> _WHAT NEEDS TO BE DONE_: Scan the records for "Advantage". Show the matching lines.

> _EXTRACTED INFORMATION_:
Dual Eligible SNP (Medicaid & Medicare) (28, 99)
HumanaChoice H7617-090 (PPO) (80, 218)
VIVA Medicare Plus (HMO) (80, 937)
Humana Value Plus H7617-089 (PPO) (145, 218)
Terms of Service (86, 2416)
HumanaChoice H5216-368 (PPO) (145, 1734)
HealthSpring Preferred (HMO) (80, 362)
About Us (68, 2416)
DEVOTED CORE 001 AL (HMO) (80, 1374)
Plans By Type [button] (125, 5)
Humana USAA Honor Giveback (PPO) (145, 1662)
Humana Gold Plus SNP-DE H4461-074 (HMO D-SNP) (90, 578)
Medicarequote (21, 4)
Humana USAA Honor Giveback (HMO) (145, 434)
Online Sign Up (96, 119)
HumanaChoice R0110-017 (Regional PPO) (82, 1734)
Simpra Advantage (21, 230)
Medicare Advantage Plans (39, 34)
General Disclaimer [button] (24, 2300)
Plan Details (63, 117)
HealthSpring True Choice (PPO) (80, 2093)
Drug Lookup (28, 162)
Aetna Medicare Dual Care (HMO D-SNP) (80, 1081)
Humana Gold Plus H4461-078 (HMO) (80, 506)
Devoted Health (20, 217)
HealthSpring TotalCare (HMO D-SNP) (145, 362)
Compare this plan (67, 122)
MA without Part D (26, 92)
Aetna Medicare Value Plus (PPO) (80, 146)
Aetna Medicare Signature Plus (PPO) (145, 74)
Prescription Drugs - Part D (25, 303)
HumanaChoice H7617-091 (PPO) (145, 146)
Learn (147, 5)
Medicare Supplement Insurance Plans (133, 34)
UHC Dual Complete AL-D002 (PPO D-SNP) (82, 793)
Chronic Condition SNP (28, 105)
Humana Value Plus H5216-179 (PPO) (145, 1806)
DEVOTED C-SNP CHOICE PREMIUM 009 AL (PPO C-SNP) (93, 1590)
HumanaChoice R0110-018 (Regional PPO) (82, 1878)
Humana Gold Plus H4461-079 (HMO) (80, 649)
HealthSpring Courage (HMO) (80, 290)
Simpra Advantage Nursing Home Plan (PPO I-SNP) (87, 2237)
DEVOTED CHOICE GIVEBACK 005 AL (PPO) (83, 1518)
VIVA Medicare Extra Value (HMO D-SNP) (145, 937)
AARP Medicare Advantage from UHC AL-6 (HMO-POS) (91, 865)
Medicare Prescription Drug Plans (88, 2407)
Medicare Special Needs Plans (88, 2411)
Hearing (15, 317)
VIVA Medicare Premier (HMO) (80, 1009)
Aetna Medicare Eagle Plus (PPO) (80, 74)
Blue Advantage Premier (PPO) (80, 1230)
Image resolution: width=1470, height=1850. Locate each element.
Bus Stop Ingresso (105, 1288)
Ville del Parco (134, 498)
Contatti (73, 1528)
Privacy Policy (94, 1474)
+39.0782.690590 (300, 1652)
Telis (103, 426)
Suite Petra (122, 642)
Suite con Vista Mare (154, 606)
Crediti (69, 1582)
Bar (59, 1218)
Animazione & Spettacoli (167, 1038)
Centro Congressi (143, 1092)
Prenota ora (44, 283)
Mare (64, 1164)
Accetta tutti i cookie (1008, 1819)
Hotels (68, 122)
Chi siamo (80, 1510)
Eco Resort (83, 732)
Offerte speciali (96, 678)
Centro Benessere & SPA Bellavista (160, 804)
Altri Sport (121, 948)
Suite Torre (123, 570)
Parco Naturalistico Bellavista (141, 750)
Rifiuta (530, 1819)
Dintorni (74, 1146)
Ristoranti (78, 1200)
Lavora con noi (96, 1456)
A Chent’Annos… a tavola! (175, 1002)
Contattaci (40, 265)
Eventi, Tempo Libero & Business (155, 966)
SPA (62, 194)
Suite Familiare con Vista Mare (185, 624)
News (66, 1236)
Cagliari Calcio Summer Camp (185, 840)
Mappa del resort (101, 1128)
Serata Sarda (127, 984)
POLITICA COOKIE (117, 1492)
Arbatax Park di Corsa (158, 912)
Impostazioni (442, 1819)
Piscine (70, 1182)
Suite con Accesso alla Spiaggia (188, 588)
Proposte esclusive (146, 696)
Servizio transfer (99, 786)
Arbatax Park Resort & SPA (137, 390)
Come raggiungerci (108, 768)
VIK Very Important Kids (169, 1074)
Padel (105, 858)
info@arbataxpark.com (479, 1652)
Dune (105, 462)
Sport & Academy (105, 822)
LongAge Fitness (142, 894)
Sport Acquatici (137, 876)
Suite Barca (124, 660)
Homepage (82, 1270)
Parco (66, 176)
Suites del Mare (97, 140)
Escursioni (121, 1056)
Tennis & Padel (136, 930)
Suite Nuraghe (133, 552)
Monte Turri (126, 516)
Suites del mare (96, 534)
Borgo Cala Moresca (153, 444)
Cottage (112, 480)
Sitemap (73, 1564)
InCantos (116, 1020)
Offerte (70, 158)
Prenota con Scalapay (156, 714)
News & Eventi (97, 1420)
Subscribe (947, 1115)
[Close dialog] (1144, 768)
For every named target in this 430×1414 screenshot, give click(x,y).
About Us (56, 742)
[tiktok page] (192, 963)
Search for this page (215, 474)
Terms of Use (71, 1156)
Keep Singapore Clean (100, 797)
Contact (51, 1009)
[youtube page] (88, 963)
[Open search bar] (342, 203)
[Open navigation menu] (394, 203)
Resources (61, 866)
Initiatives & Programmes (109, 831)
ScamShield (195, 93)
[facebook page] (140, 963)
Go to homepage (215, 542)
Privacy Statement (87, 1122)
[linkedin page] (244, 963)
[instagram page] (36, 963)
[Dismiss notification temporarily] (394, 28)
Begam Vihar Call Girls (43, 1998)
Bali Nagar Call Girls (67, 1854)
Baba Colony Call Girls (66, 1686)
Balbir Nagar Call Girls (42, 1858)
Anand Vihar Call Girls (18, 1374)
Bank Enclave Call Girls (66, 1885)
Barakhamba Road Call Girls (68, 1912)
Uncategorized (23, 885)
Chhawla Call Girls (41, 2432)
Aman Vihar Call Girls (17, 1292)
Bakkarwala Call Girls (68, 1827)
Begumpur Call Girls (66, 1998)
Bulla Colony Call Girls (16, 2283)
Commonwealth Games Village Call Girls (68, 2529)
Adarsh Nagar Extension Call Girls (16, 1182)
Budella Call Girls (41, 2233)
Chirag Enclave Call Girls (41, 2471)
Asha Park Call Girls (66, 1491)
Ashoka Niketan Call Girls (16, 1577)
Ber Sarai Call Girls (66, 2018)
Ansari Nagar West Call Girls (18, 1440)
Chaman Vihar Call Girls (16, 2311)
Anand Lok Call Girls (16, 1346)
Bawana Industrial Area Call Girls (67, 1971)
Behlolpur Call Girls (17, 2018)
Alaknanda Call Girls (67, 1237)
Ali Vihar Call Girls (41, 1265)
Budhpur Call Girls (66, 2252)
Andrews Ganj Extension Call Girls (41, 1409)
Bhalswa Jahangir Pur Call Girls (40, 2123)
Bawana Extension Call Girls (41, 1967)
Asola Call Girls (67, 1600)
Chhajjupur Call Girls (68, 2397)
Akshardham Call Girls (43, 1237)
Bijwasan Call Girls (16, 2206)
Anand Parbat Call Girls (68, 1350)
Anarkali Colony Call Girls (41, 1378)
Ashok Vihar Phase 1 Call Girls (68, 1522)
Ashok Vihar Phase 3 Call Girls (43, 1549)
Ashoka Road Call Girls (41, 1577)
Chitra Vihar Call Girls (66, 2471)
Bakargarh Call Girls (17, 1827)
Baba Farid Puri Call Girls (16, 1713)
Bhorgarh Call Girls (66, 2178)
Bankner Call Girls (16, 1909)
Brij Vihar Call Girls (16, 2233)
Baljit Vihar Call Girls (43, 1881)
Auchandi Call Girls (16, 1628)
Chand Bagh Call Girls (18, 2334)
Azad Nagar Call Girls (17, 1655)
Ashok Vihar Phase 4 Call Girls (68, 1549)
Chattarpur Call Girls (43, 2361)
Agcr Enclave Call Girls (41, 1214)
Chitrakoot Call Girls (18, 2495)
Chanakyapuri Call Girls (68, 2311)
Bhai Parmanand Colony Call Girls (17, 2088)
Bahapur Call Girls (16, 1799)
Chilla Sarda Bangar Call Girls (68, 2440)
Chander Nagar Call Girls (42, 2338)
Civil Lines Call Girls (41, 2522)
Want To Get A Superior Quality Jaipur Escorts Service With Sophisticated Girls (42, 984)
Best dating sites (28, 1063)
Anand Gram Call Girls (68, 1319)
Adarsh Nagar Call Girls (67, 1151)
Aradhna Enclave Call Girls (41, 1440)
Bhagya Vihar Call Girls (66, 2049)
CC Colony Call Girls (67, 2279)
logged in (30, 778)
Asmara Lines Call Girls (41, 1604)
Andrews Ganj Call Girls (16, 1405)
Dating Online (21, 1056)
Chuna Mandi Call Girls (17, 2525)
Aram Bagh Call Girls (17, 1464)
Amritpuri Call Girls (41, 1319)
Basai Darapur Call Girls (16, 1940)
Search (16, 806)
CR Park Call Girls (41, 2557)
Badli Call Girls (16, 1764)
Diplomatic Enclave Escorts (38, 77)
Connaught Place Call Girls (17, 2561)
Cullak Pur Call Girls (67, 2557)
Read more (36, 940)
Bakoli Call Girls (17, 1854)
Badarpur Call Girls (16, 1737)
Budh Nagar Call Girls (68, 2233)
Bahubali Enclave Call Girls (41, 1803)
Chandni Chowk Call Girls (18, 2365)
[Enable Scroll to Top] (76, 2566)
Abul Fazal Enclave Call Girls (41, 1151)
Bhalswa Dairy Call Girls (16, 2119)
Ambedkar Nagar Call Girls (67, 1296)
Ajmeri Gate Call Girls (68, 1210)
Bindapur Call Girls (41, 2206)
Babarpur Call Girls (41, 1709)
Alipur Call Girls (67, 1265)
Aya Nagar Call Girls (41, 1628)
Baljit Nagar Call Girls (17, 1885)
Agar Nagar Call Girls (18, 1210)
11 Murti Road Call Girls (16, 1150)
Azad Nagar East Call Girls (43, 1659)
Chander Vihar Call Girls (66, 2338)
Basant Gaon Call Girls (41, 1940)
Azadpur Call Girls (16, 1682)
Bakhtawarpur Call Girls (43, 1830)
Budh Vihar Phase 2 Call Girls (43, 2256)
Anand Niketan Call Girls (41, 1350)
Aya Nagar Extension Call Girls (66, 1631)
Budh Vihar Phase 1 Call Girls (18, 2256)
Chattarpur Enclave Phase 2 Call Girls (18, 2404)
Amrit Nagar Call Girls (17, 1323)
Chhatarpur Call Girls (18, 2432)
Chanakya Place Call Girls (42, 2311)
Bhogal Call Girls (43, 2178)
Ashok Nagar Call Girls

> _RESPONSE FOR THIS EXERCISE_:
Simpra Advantage (21, 230)
Medicare Advantage Plans (39, 34)
Simpra Advantage Nursing Home Plan (PPO I-SNP) (87, 2237)
AARP Medicare Advantage from UHC AL-6 (HMO-POS) (91, 865)
Blue Advantage Premier (PPO) (80, 1230)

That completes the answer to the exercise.